Migration is an expression of the human aspiration for dignity, safety and a better future. It is part of the social fabric, part of our very make-up as a human family.
—Ki-Moon (2013)
Access provided by Autonomous University of Puebla. Download chapter PDF
Similar content being viewed by others
Keywords
1 Introduction
Migrating is intrinsic in human nature. Campbell and Barone (2012), in their study on the origin of human migration, point out that proofs of human migration found in fossils date back at least 2 million years. The basic principle of migrating is clear, people move to “improve” their situation, but the meaning of “improve” has been changing over time and it is different across space. Initially individuals moved for survival reasons. As societies evolved, this sort of “forced” migration was gradually substituted with other forms of migration, where the scope was not strict survival, but rather ensuring a better quality of life and living conditions. Although forced migration still exists in situations of conflict or extreme poverty, the majority of migration movements nowadays has a more “voluntary” component. Migrants move to get more opportunities, often linked to the labour market. High-skilled migrants are becoming an increasingly important part of migration flows. As Nathan (2014) highlights, in the decade 2000–2010, high-skilled (international) migrants (identified as individuals with a tertiary degree) in the OECD countries increased by 70%, as compared to 20% for the low-skilled. As Faggian et al. (2017) point out labour markets have become increasingly globalized, which has created new opportunity for mobility, especially of high-skilled workers. Acostamadiedo et al. (2020) expect a further increase in the number of migrants to the European Union by 2030. They propose four different scenarios and find an increase in 2030 of between 21% and 44% from the recorded average annual figure for the 2008–2017 period. The figure is much larger—between 83% and 208%—when restricted only to high-skilled labour migration. As such, migration is now a more “selective” process that has attracted a lot of attention of both academics and policy-makers. However, although the extensive, and growing, literature on the topic, much confusion still exists and more needs to be studied and understood. This short contribution aims at highlighting what we know on the topic, while also paving the way for possible future developments. Section “How Do We Define “High-Skilled” Migration?” starts by discussing what is meant by “high-skilled” migration; the other three brief sections sketch the main issues dealt with in the past, the improvements in the present and some possible future advancements.

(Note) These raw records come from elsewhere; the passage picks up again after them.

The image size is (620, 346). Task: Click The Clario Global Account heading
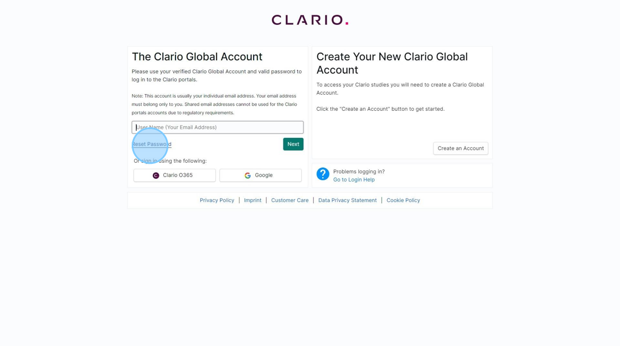pos(197,56)
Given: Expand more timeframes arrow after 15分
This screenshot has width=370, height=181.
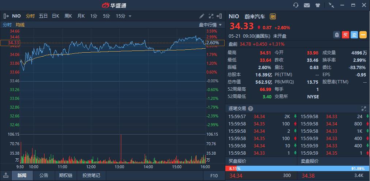Looking at the screenshot, I should (130, 16).

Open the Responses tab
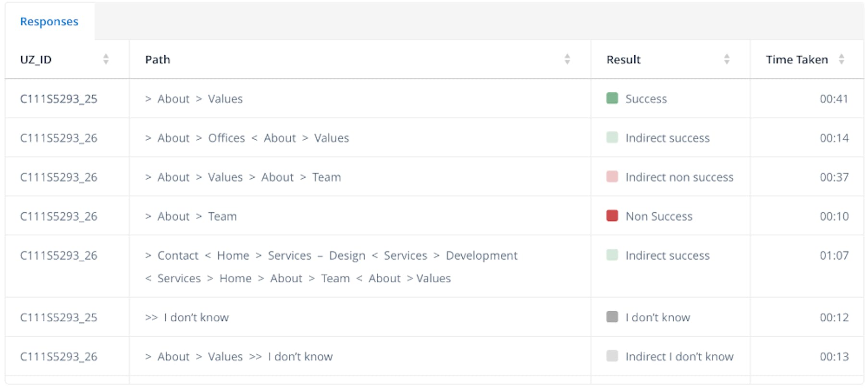tap(49, 22)
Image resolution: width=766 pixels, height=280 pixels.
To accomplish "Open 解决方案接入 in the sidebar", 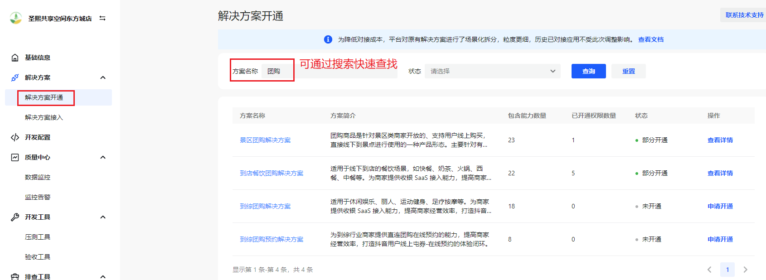I will point(44,117).
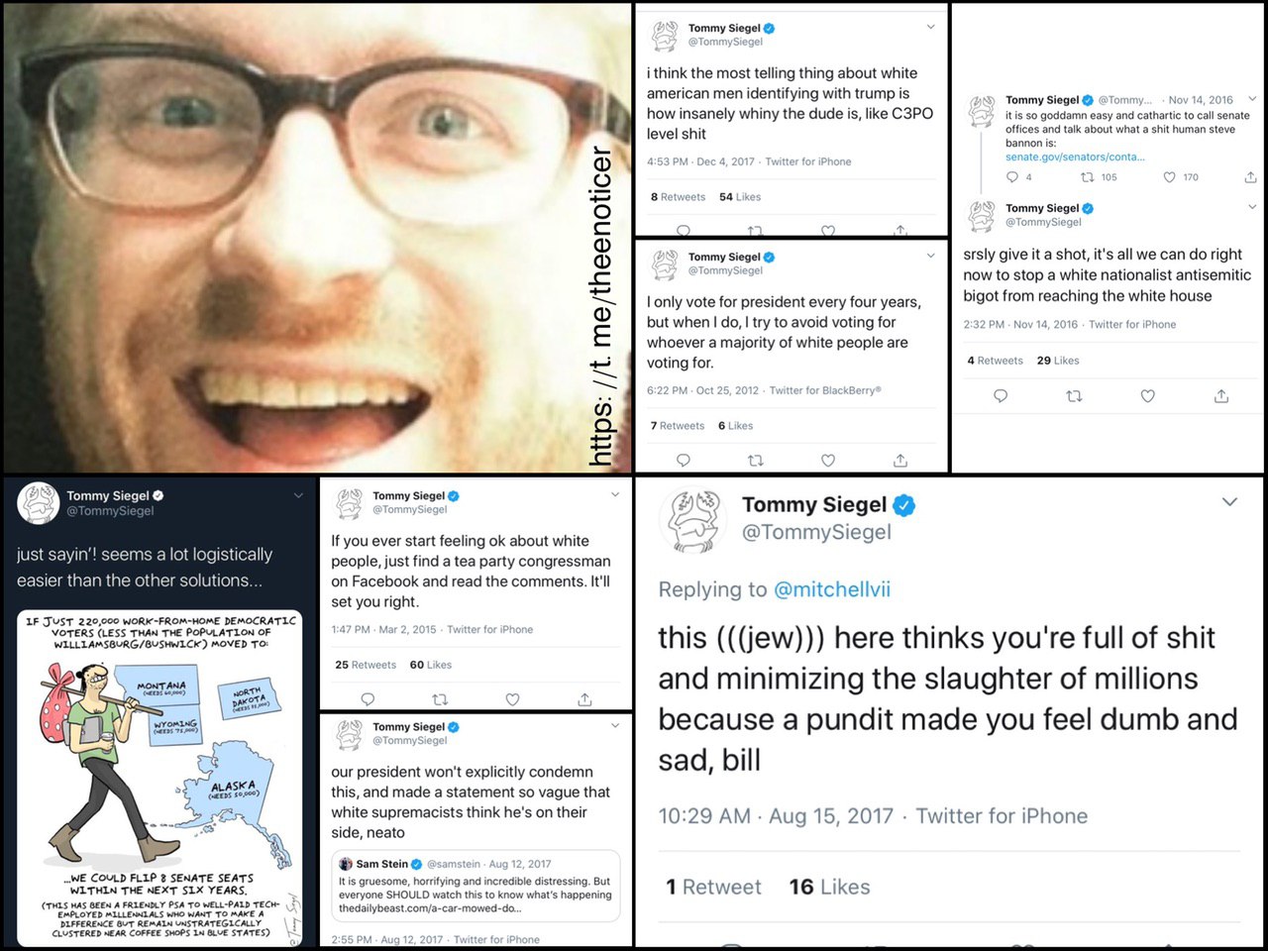Retweet the 'srsly give it a shot' tweet
The height and width of the screenshot is (951, 1268).
1074,395
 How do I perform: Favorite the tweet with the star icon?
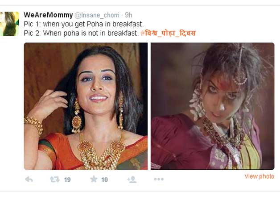click(x=94, y=179)
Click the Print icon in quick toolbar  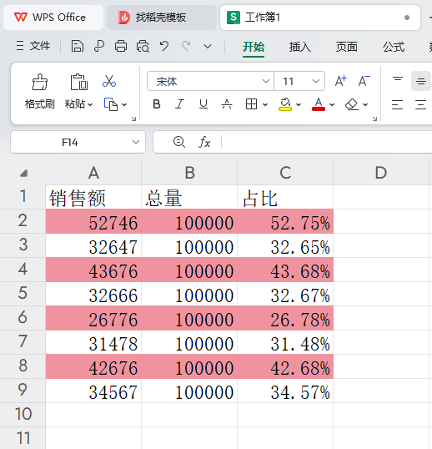[121, 47]
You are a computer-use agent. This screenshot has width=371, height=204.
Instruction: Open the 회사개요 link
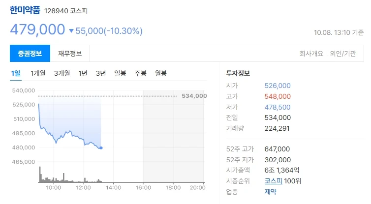311,54
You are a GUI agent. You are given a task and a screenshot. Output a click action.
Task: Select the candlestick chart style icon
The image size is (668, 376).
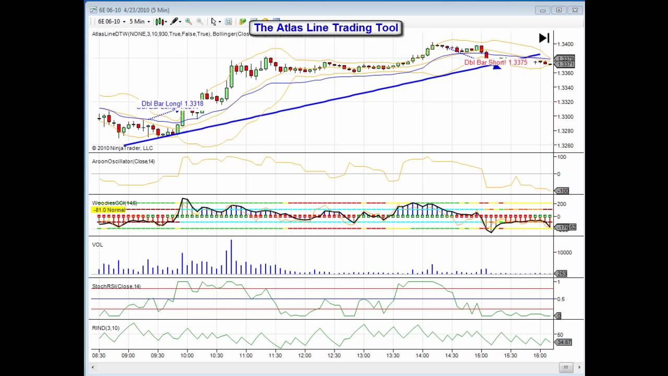160,21
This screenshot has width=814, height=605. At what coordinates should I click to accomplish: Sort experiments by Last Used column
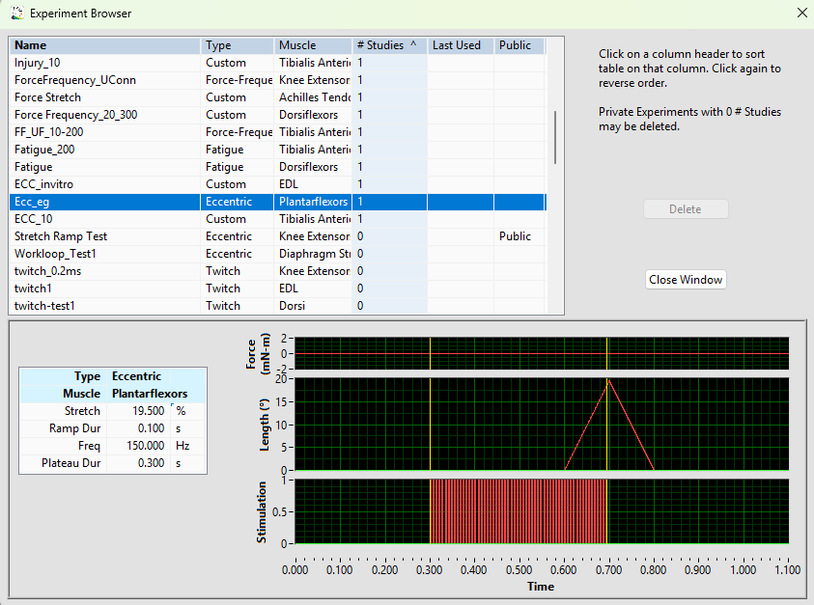(x=461, y=44)
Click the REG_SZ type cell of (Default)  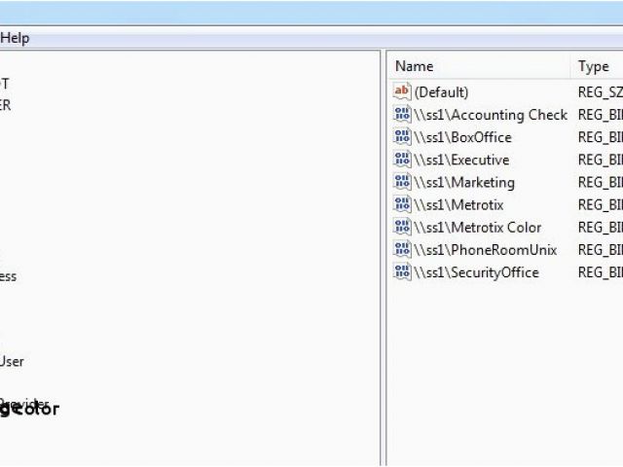[x=600, y=92]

2 How Do We Define “High-Skilled” Migration?
It is often the case that high-skilled migration is discussed without making explicit what is meant by “high-skilled.” In reality, the way high-skilled migration is defined and measured in the literature is not univocal and there is no agreed concept, partly because the migrants themselves do not constitute a homogenous group (Salt, 1997). The three ways to identify high-skilled migrants found in the literature are based on: a. educational attainment; b. occupation; c. salary or income. Although the three alternatives are somewhat positively correlated, a contribution by Parsons et al. (2020) shows that their correlation is not as strong as previously thought. For instance, by looking at recent international immigrants to the USA, using data from the American Community Survey for the year 2015, they find that only 8% of migrants can be defined as high-skilled if all three conditions, that is, a tertiary education, an occupation in the upper tier of the US Standard Occupational Classification and a salary of at least $100,000, are to be combined. If salary is relied upon in isolation, potentially 87% of otherwise classified high-skilled migrants may be omitted, if occupation is used this number goes down to 53%, but it is still very high. The most comprehensive measure is educational attainment (only 9% excluded). This reason, together with data availability, provides a strong justification in favour of education as a means to identify high-skilled migrants. While recognizing that also education has obvious limitations, education is therefore now the most common way to define high-skilled migrants (e.g. Pekkala et al., 2016; Parey et al., 2017; Basile et al., 2020; Crown et al., 2020a), although there are also examples of occupation-based definitions (e.g. Czaika & Parsons, 2017).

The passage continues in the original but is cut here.